North Ayrshire and Arran is a constituency of the British House of Commons, located in the south-west of Scotland within the North Ayrshire council area. It elects one Member of Parliament (MP) at least once every five years using the first-past-the-post voting system of voting.

Once a longtime Conservative seat, the area had been represented by Labour MPs from 1987 until 2015. Patricia Gibson, has held the seat as an SNP member since 2015.

It contains the towns of Largs, Fairlie and West Kilbride to the north, as well as the towns of Ardrossan, Kilbirnie, the Garnock Valley, Kilwinning, Saltcoats and Stevenston to the south. The Isle of Arran and Great Cumbrae are also within the constituency.

Boundaries

The constituency is entirely within the North Ayrshire council area. Part of the same council area is covered by the Central Ayrshire constituency.

The boundaries of North Ayrshire and Arran extend to, and include, Skelmorlie in the north of the council area, Irvine in the south, Beith in the east, and the islands of Arran and Cumbrae in the west.

Constituency profile

The towns of Skelmorlie, Largs, Fairlie and West Kilbride in the north are affluent commuter towns, while Ardrossan, Saltcoats, Irvine, and Stevenston in the south are rather more industrial,  However, regeneration is taking place at Ardrossan Harbour and there has been a rapid increase in new build housing in recent years. Inland, the seat takes in the Garnock valley towns of Dalry, Beith and Kilbirnie, once a centre of steel and textile production long since gone. Tourism is the main industry on Arran and Cumbrae, however the number of holiday homes on the latter has begun to squeeze locals out of the housing market. The seat has two nuclear power stations, Hunterston A nuclear power station (currently being decommissioned) and Hunterston B nuclear power station, as well as a windfarm at Ardrossan.

History
The constituency of North Ayrshire was created in 1868 and was much larger than the present constituency, as it also included the towns of Irvine and Kilmarnock. It returned various Liberal, Liberal Unionist and Conservative MP's, the most well known of whom being Sir Aylmer Hunter-Weston, a general in the First World War who served as MP from 1916 to 1935 first for North Ayrshire and then for Bute and Northern Ayrshire which was created in 1918. Another well-known MP was Sir Fitzroy Maclean, a major-general in the Second World War who was rumoured to be one of Ian Fleming's inspirations for James Bond.

*Requirement*.
Using the passage on North Ayrshire and Arran, answer each question briefly:
(a) What voting system does the constituency use to elect its MP?
(b) What is the main industry on Arran and Cumbrae?
(c) In what year was the constituency of North Ayrshire created?
The records play no part in this work.

*Dataset extract*.
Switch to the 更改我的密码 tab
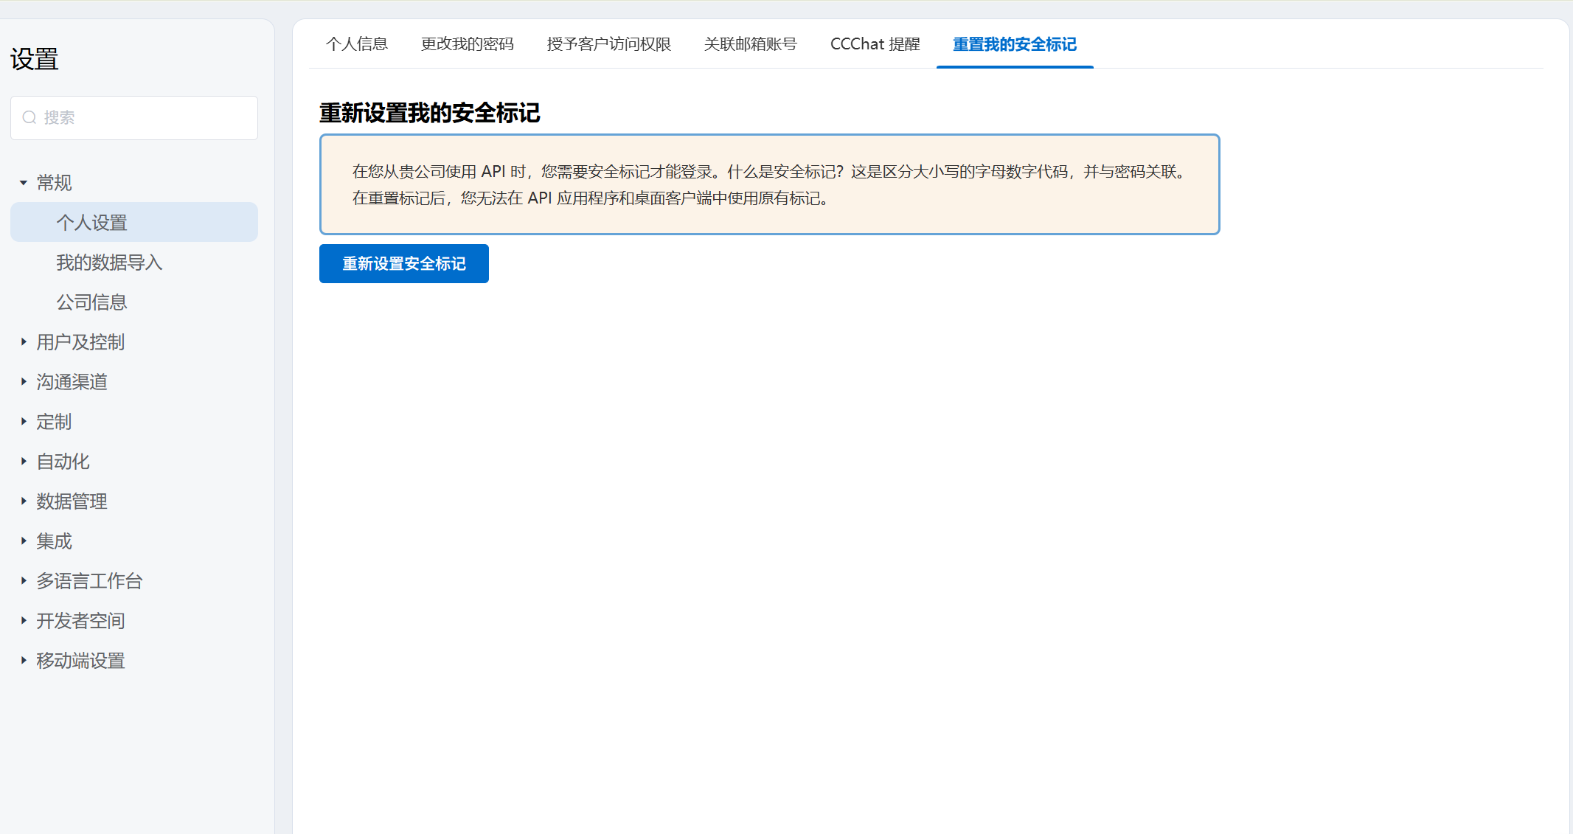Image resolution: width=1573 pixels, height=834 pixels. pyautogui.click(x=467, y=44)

...

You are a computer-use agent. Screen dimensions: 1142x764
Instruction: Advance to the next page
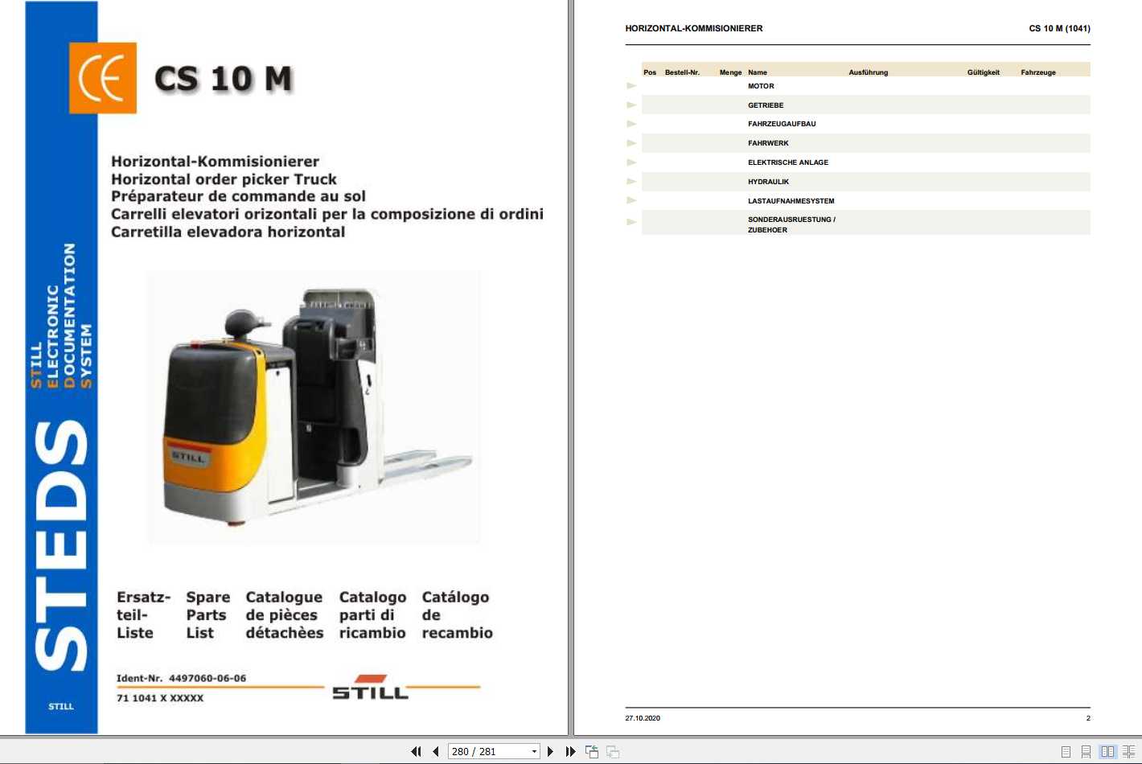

*Right answer*.
(a) The first-past-the-post voting system.
(b) Tourism.
(c) 1868.